■ SHORT PROBLEM ■
Copy the listing below verbatim, from its start through the line containing "Action: pos(89,573)", inclusive, and output only those lines.

Dataset entries:
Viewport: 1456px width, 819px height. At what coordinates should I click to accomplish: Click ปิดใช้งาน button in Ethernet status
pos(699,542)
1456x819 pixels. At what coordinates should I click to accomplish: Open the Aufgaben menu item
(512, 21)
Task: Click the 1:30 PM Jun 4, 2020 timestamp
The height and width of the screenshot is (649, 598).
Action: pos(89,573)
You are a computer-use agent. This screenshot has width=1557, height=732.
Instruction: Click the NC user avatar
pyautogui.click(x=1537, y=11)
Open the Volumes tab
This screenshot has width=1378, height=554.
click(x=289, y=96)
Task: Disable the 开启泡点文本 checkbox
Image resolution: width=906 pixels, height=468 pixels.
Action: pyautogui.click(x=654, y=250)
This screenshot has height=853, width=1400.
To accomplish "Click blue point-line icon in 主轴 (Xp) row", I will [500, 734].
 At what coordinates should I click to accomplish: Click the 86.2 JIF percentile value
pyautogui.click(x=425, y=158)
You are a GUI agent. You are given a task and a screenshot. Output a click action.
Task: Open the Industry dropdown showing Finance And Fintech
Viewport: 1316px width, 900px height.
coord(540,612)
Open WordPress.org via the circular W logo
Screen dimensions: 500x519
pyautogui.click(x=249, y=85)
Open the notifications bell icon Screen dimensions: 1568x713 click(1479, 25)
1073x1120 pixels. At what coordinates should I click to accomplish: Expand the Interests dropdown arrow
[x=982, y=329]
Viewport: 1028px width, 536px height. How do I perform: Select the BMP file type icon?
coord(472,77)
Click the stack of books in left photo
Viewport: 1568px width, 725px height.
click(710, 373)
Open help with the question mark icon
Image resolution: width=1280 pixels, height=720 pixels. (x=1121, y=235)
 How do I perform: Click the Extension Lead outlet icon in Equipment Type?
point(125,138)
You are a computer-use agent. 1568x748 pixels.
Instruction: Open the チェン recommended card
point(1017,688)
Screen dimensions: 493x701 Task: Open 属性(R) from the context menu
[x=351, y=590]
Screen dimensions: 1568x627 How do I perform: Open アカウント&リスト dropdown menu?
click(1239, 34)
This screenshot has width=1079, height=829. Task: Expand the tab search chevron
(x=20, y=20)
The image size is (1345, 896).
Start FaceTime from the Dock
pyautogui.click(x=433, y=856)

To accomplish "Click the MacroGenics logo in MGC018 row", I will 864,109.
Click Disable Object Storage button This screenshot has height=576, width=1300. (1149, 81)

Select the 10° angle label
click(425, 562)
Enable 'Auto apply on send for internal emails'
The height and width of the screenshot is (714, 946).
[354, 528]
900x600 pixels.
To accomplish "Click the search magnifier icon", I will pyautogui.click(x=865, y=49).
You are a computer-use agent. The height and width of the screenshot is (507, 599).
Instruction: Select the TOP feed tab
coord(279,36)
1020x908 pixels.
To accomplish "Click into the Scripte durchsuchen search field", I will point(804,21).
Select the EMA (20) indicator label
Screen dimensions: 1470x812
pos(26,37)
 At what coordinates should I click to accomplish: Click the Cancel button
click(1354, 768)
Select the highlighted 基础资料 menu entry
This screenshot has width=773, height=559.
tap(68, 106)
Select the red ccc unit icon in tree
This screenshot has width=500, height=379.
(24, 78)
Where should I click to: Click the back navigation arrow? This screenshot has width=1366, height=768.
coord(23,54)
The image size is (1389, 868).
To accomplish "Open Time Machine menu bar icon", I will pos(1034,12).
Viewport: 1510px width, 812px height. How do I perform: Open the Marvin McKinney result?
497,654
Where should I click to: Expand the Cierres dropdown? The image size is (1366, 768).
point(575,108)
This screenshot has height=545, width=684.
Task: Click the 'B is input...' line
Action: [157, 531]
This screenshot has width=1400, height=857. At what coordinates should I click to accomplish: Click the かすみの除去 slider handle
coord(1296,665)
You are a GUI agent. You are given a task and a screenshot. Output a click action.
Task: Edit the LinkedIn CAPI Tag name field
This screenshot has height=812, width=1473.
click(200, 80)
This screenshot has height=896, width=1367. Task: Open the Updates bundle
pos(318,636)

■ SOLUTION TO THIS TASK ■
Viewport: 1456px width, 819px height. At what coordinates should I click to accomplish: Click ปิดใช้งาน button in Ethernet status
pos(699,542)
1456x819 pixels. At what coordinates should I click to accomplish: Open the Aufgaben menu item
(512, 21)
Task: Click the 1:30 PM Jun 4, 2020 timestamp
The height and width of the screenshot is (649, 598).
Action: pos(89,573)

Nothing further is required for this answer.